Which shines a wee bit more light on why John, living in pedocidal Phoenix, sees pedestrians getting whacked as a dog-bites-man story. Hint, John: In an actual dog-bites-man story, we hunt the dog down, capture it, and execute it. All I ask is the same reasonable consideration for AI cars, when they kill. Shoot the CEO and chief engineer after each and every fatality, and you'll hear not a peep from me.
But you could fund the further research by making the retributive justice a pay-per-view event.
Win-win.
Alternatively, test the vehicles with the company's engineers strapped to the bumpers, and in the neighborhoods where their kids are required to play in the street during testing.
Either you believe in your product, or you don't. -A.
From Borepatch's site comment on the story:
https://borepatch.blogspot.com/2018/03/more-on-fatal-uber-self-driving-car.html
"This sounds like the Arizona government doesn't believe that Uber has been entirely candid about the accident.
I suspect that when the complete report on this comes out we will see a number of factors contributing to the pedestrian's death: sub-par sensors, lack of radar to complement visual sensors, sub-par software that didn't recognize a dangerous situation, and a driver so lulled into complacency that he was paying attention to everything BUT the road.
None of this recommends self-driving cars as remotely ready for prime time."
Like I said, this sort of @$$hole tech is a goat-rope, with nothing but downside for any good purpose. The closest thing we have to AI "let someone else drive" now is trains and passenger flight.

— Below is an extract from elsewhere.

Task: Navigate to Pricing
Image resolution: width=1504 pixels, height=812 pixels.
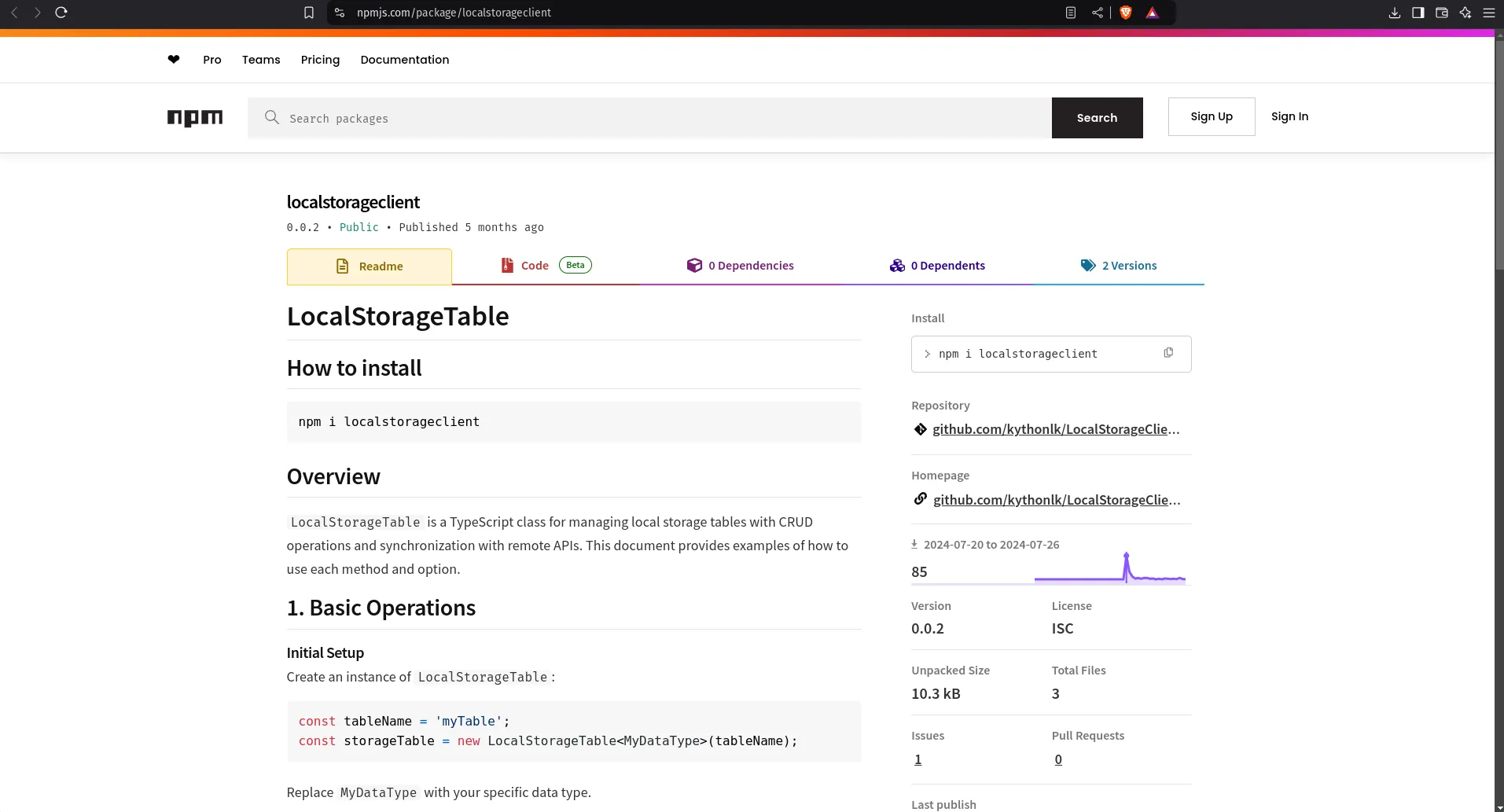Action: pos(320,60)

Passenger flight has been zero US fatalities for a ridiculous amount of years, (condolences if you flew on an AirFrance Airbus with smarter-than-pilots-computer controls over the mid-Atlantic) because instead of a computer, we have the most highly trained kind of bus drivers on the planet, assisted and overseen by literally thousands of people in towers and flight centers from coast to coast, 24/7/365. It's the ultimate anti-AI, except for the passengers.
Trains, OTOH, smash together and kill people with a tedious regularity to this very day, only going back to shortly after someone put a steam engine on tracks in the early 1800s.
Uber is going with the Hindenbur,er,...I mean train model.
It's predictably not working out so well for them.
You can't sell sizzle without the steak.
But the victims are still extra-crispy. -A.